» **About this task**
Print every line of the listing below, starting with the line that holds "Task: Tap the" and going on through the line that holds "This screenshot has width=1080, height=608.", both included, and print nothing else.

» **Exercise data**
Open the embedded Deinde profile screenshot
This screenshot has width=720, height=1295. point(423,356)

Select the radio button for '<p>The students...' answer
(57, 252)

==

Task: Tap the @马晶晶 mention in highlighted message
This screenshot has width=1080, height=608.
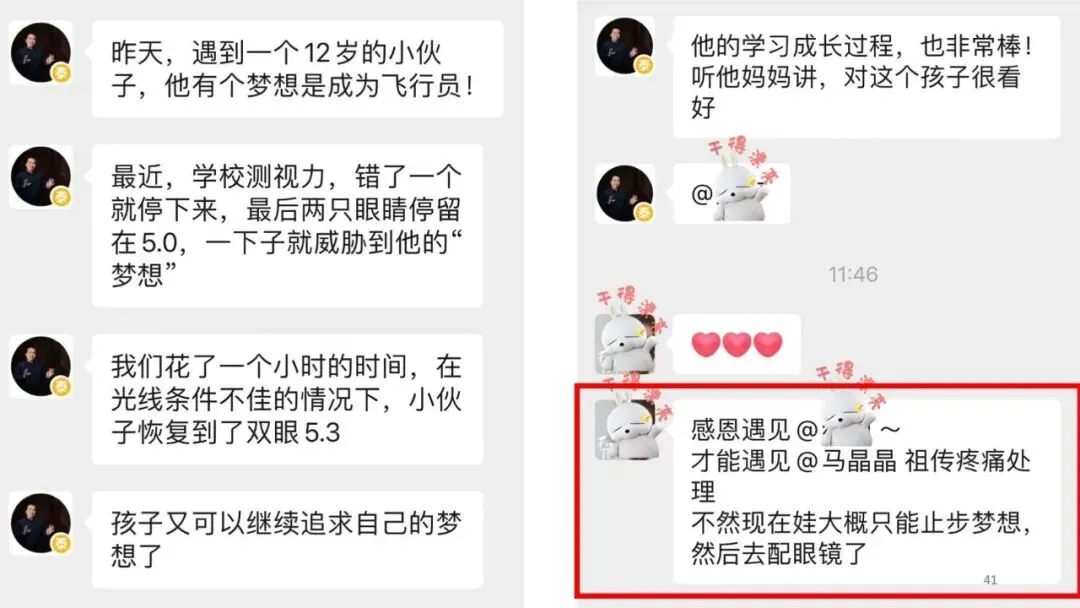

» **Result of this exercise**
Task: Tap the @马晶晶 mention in highlighted message
This screenshot has width=1080, height=608.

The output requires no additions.